OpenAI has reached an agreement with Reddit to make use of the social news site's data to coach AI models.
In one blog entry On OpenAI's press page, the corporate explained that the Reddit partnership gives it access to “structured and unique real-time content” – e.g. B. Posts and answers – from Reddit in order that its tools and models can “higher understand and present” this content. Reddit content is integrated ChatGPTOpenAI's popular conversational AI, and the businesses will work together to bring unspecified recent “AI-powered features” to each Reddit users and moderators.
OpenAI can even develop into a Reddit promoting partner.
“Reddit will construct on OpenAI’s AI modeling platform to bring its powerful vision to life,” OpenAI wrote within the post. “By leveraging LLMs, ML, and AI, Reddit can improve the user experience for everybody.”
OpenAI has entered into several similar licensing agreements with content providers starting from media libraries to news publishers. But the bizarre thing about that is that Sam Altman, CEO of OpenAI, has one 8.7% stake in RedditHe was the third largest shareholder and was once a member of the corporate's board of directors.

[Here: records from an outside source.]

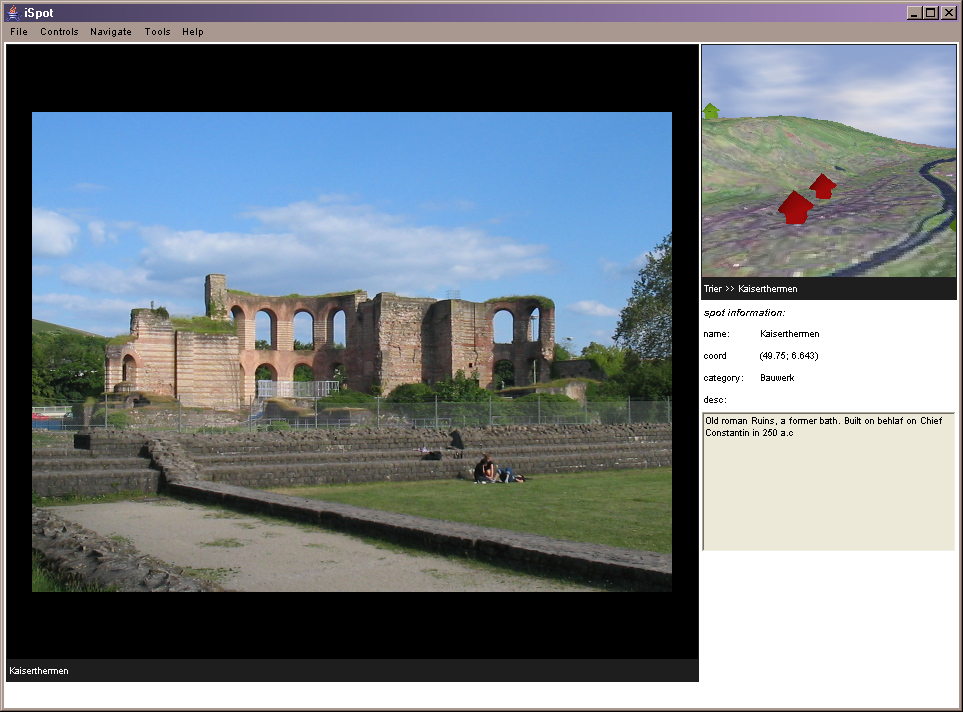Open the Help menu
This screenshot has width=963, height=712.
tap(193, 32)
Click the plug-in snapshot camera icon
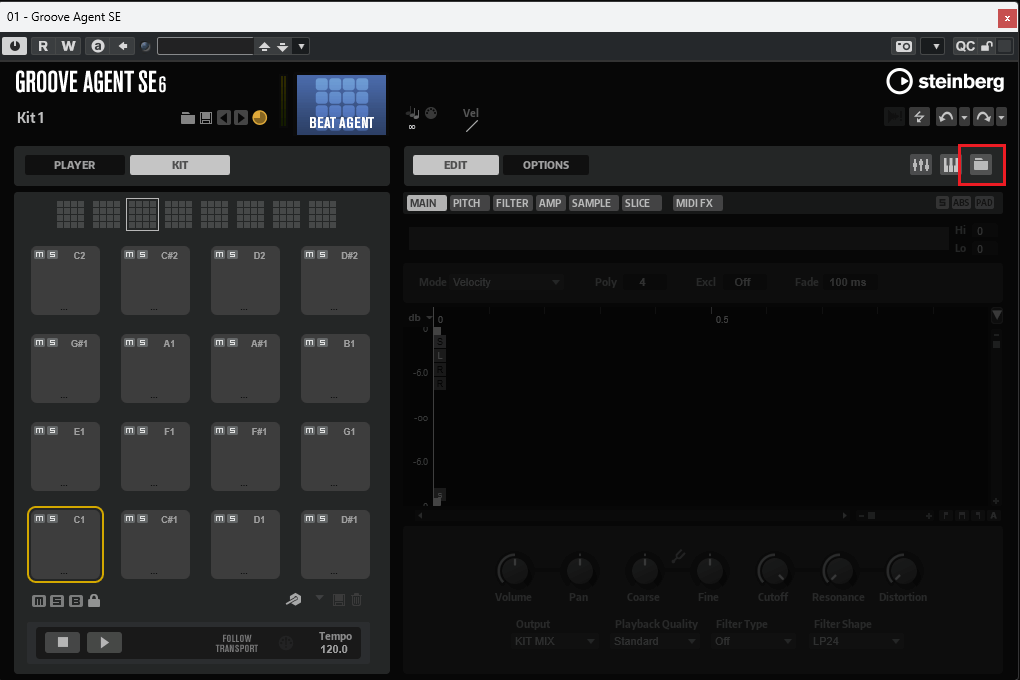The width and height of the screenshot is (1020, 680). point(903,46)
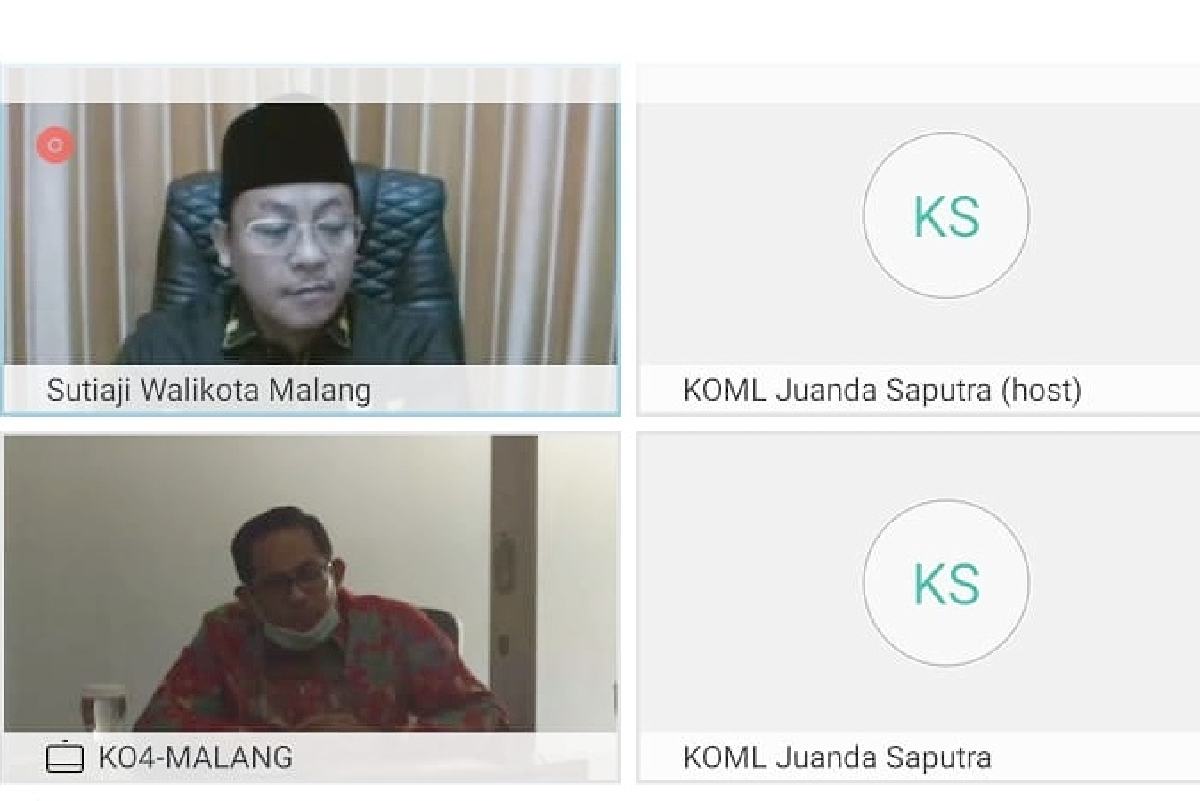Click the eyeglasses of the Sutiaji speaker

[300, 235]
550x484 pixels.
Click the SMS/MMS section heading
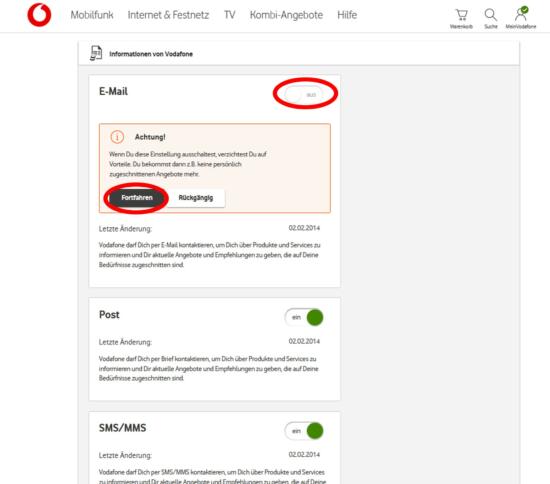[x=122, y=428]
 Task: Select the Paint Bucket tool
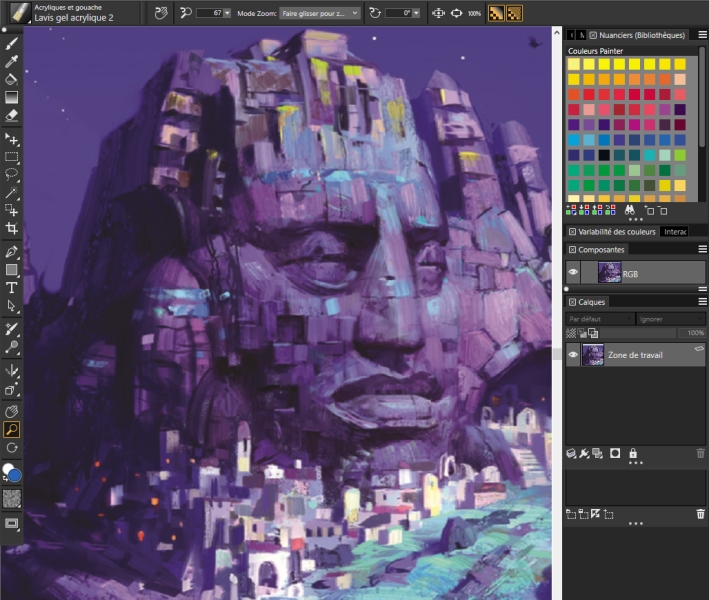(x=12, y=79)
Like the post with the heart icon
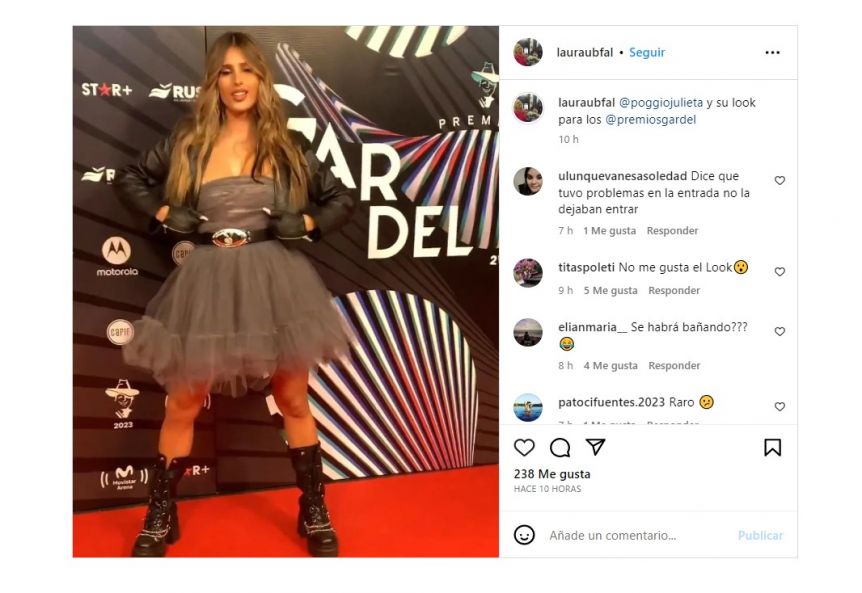Image resolution: width=862 pixels, height=593 pixels. point(524,447)
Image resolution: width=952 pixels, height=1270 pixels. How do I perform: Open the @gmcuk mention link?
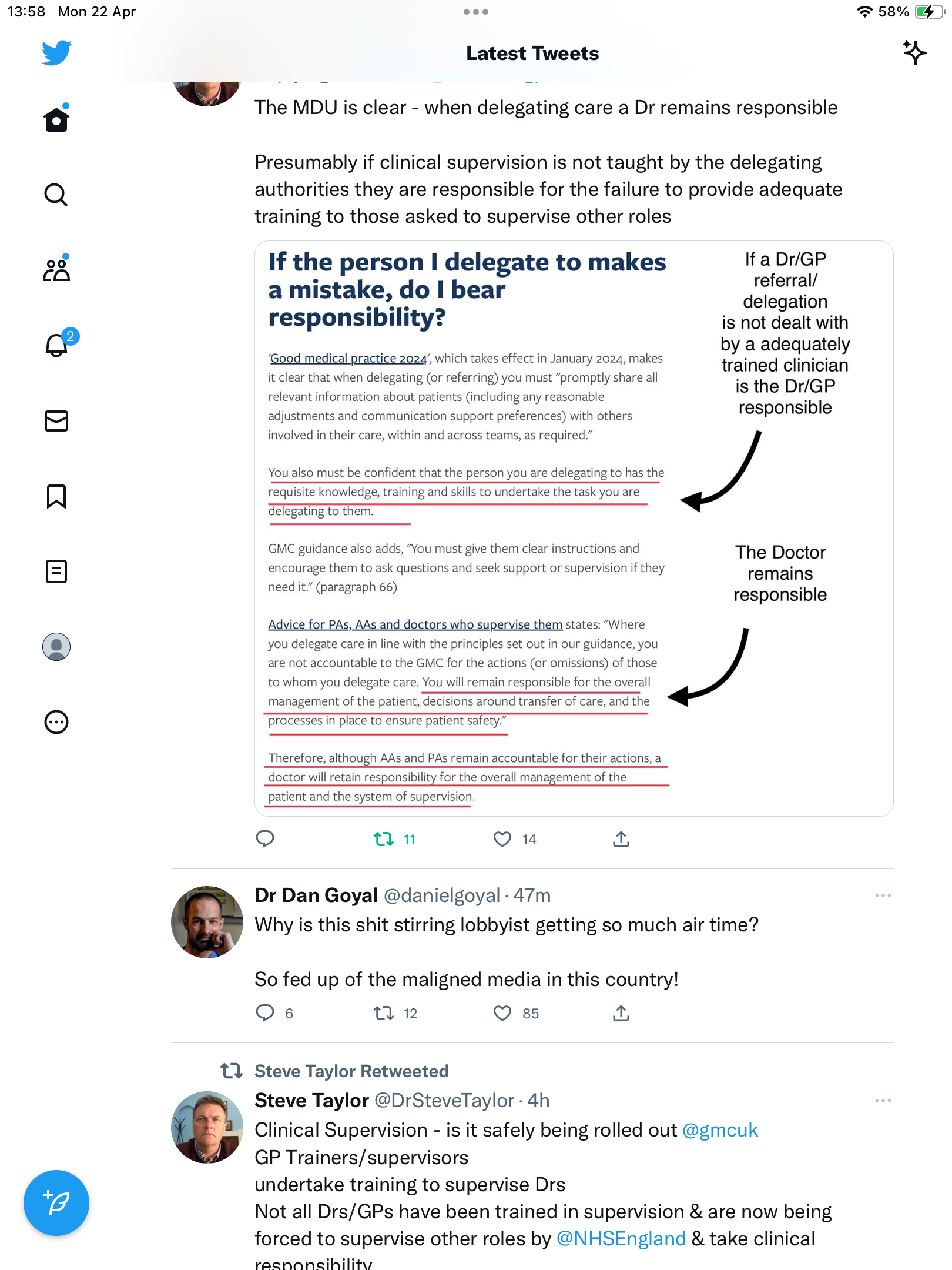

To avoid further scrutiny, OpenAI says in its press release that while Altman stays a Reddit shareholder, the partnership was “led by OpenAI's COO (Brad Lightcap)” and “approved by (OpenAI's) independent board.” (I should note here that Altman is a member of OpenAI's board; nevertheless, he recused himself from this decision, an OpenAI spokesperson tells TechCrunch.)
Reddit has made data licensing agreements an increasingly central a part of its growth strategy because it moves into the market as a publicly traded company.
In its IPO prospectus, Reddit disclosed that it has contractual agreements to license its data Customers including Google a complete value of over $200 million. And in its first earnings report as a public company, Reddit reported a 450% year-over-year increase in non-advertising revenue, largely because of these agreements.
Reddit shares rose 11% in prolonged trading following the OpenAI deal announcement.
“The paradox I see is that as more content on the web is written by machines, there may be increasingly content that comes from real people,” Reddit CEO Steve Huffman said through the company’s March earnings call. “And now we have almost twenty years of authentic conversations.”
Reddit's platform – which has over 1 billion posts and greater than 16 billion comments, numbers which are growing day by day due to its lots of of tens of millions of energetic users – is a goldmine for generative AI corporations, whose models learn from content examples similar to text and pictures Generate recent, similar content.
But the corporate could face resistance from users concerned about the way it monetizes their data.
It's instructive to try Stack Overflow, the question-and-answer forum for software developers, which recently signed an agreement with OpenAI to offer data for its model training. In protest, some users deleted their top-rated answers to questions from the community. But Stack Overflow restored the deleted posts and banned those users, saying they’d not complied with the terms of service.
Reddit has already expressed its displeasure with an attempt to present Reddit users more control over their very own data.
Vana, a blockchain-based startup, is attempting to launch an information “DAO” (Digital Autonomous Organization) to present Reddit users the flexibility to pool their data and collectively resolve how that combined data is used (or sold. Reddit banned Vana's subreddit dedicated to discussing the DAO in an announcement to TechCrunch, accusing the corporate of “exploiting” its data export controls.